Th2 cytokines, IgE and mast cells play a crucial role in the induction of para-phenylenediamine-induced contact hypersensitivity in mice

Abstract

We previously reported the establishment of a mouse model system of contact hypersensitivity (CHS) to paraphenylemediamine (PPD). In order to analyse the functional contribution of Th2 cytokines, IL‐4 and IL‐5, in PPD induced CHS, STAT6 deficient (STAT6^–/–) and wild‐type control (WT) mice (C57BL/6) were immunized by the topical application of a PPD solution, and then the subsequent skin reactions were examined. Ear swelling was significantly reduced with a delayed peak response in STAT6^–/– mice as compared with that of WT mice. A histological analysis showed the infiltration of both eosinophils and neutrophils in the skin of STAT6^–/– mice challenged 24 h previously to significantly decrease in comparison with that in the WT mice. The expression of Th2 cytokines (IL‐4, IL‐5) by ELISA in the PPD‐challenged skin tissue specimens as well as the IgE and IgG1 response after challenge were also profoundly reduced in the STAT6^–/– mice.
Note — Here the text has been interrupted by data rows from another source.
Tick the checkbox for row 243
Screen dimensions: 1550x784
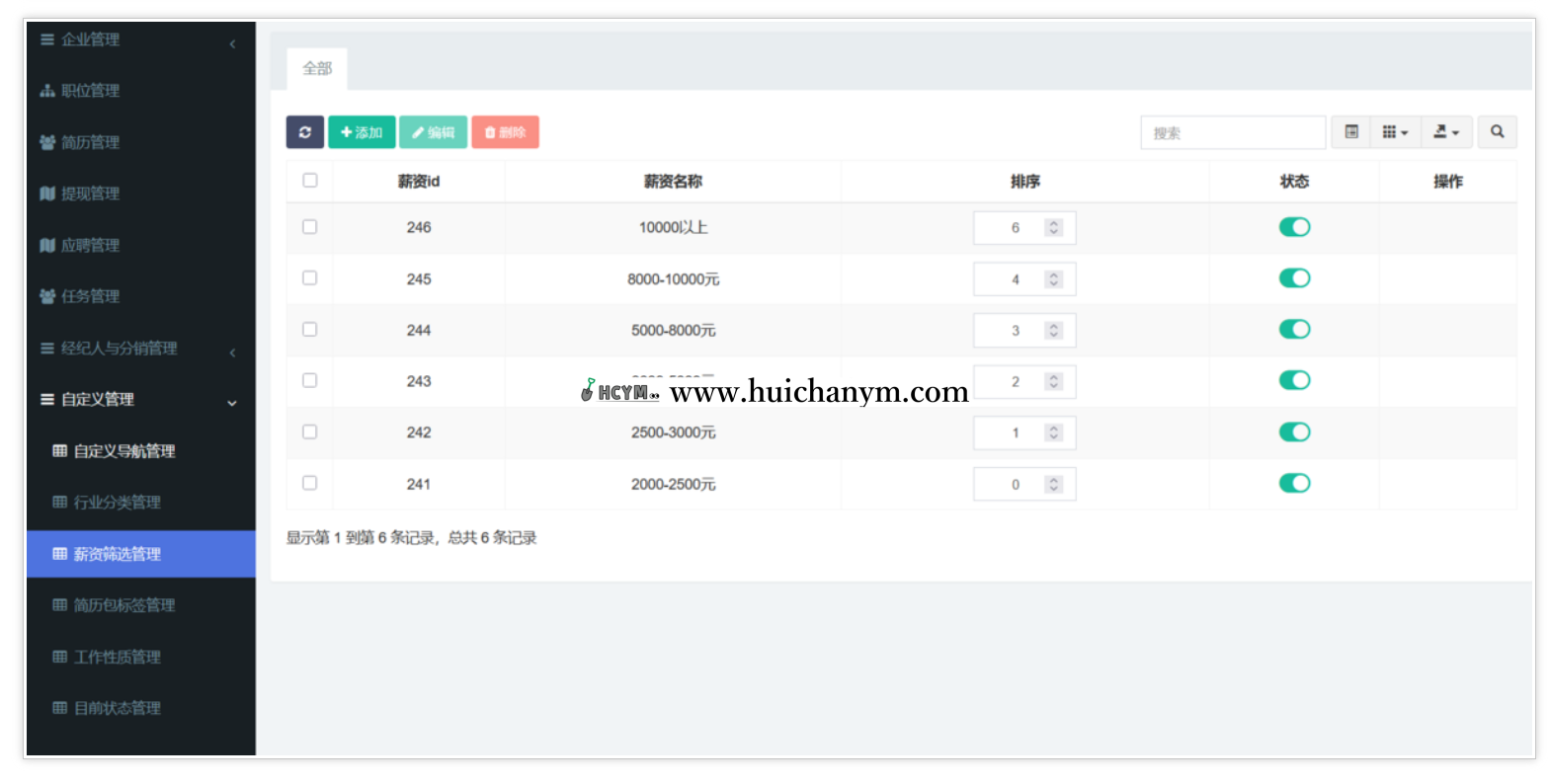pyautogui.click(x=310, y=381)
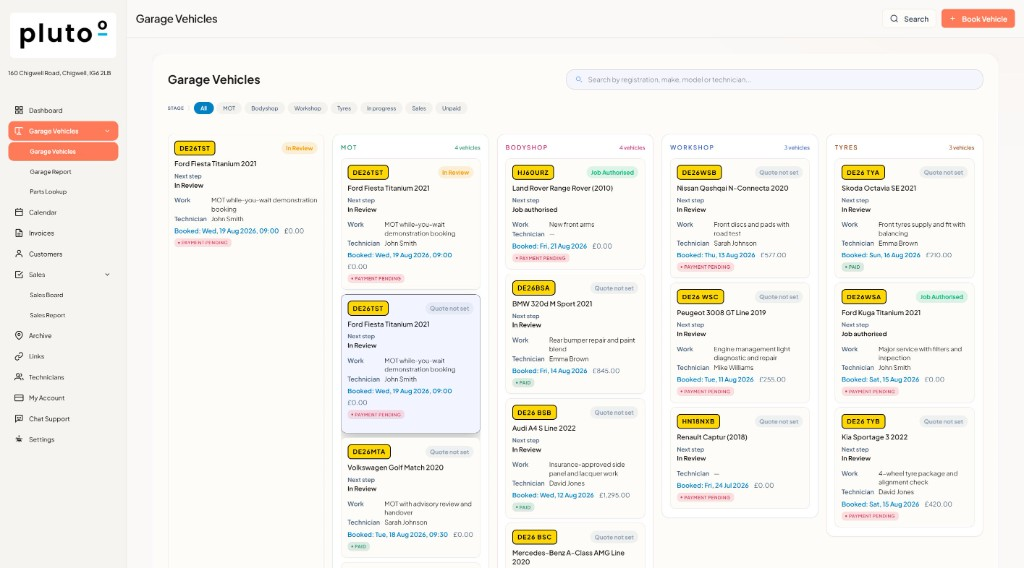1024x568 pixels.
Task: Toggle the Unpaid stage filter
Action: point(451,108)
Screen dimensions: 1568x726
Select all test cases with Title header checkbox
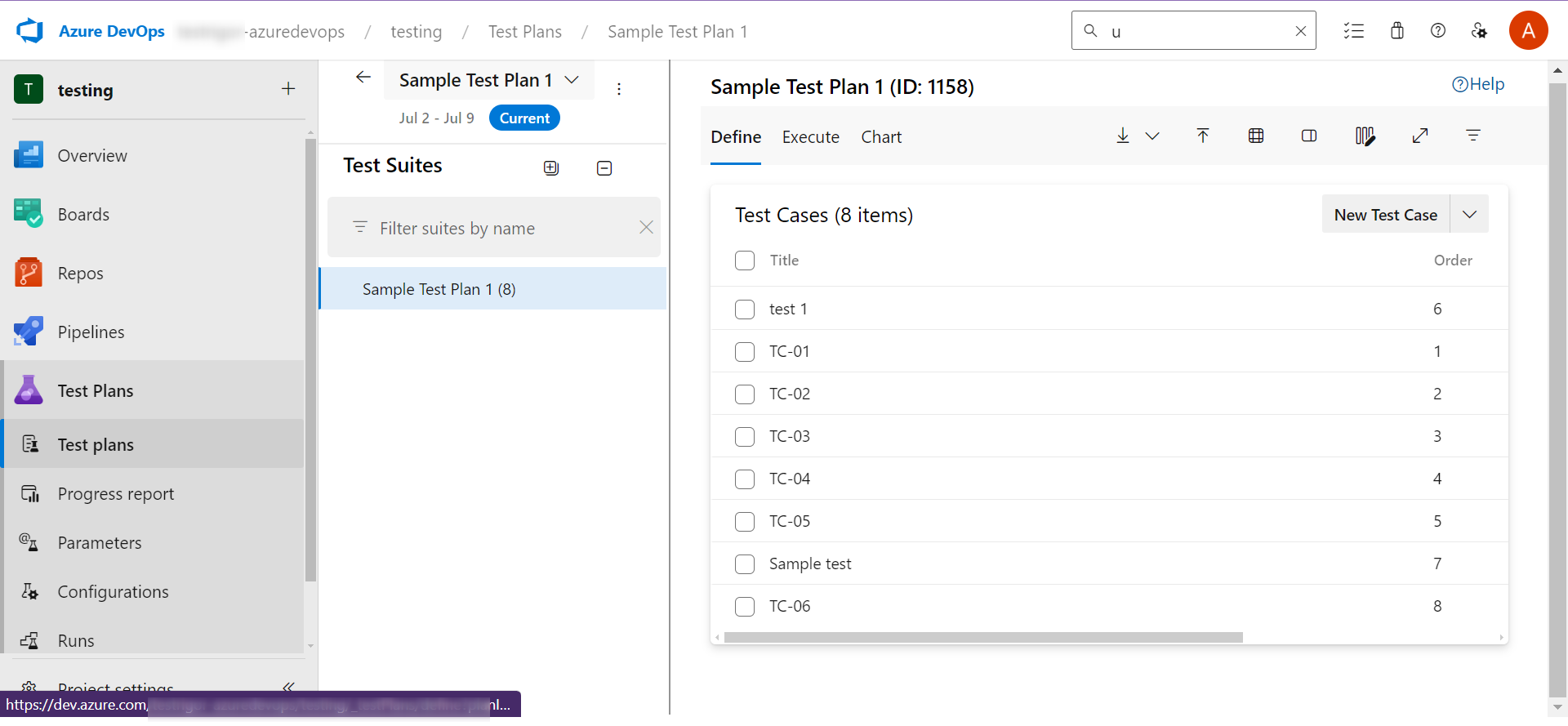tap(745, 261)
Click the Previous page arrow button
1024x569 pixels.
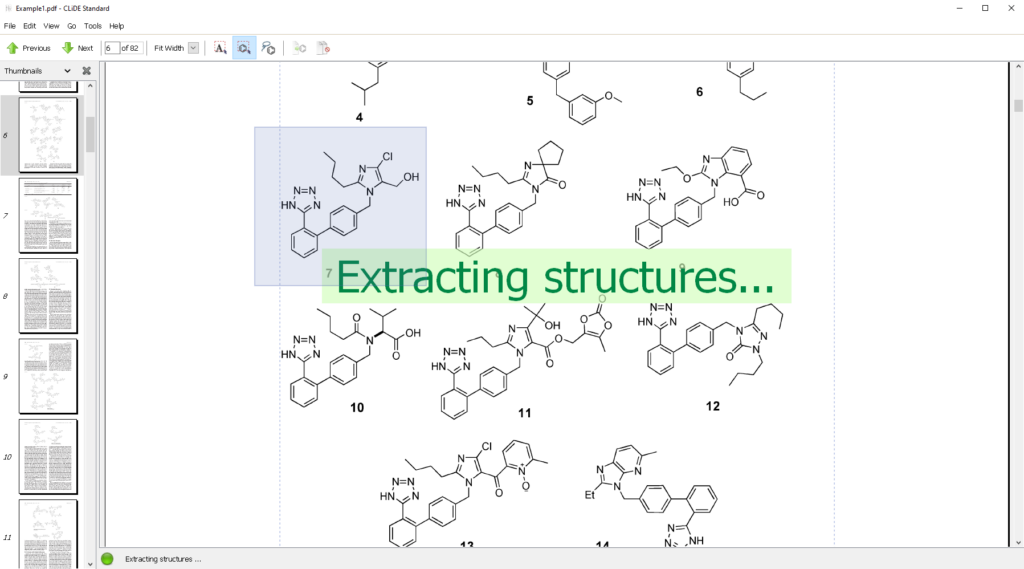28,48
The adoptive transfer of the serum obtained from sensitized WT mice for the putative IgE transfer induced a peak response at 3 h and 24 h after challenge. To further investigate the role of mast cells in the induction of PPD‐CHS, mast cell deficient W/W^v mice were sensitized with PPD and then were challenged. Maximal ear swelling was detected from 12 to 24 h and another small peak response was observed at 1 h in+/+mice, whereas only a small peak response at 24 h was detected in W/W^v mice. These data indicate that not only Th2 cytokines and IgE but also mast cells play an essential role in the induction of PPD‐CHS.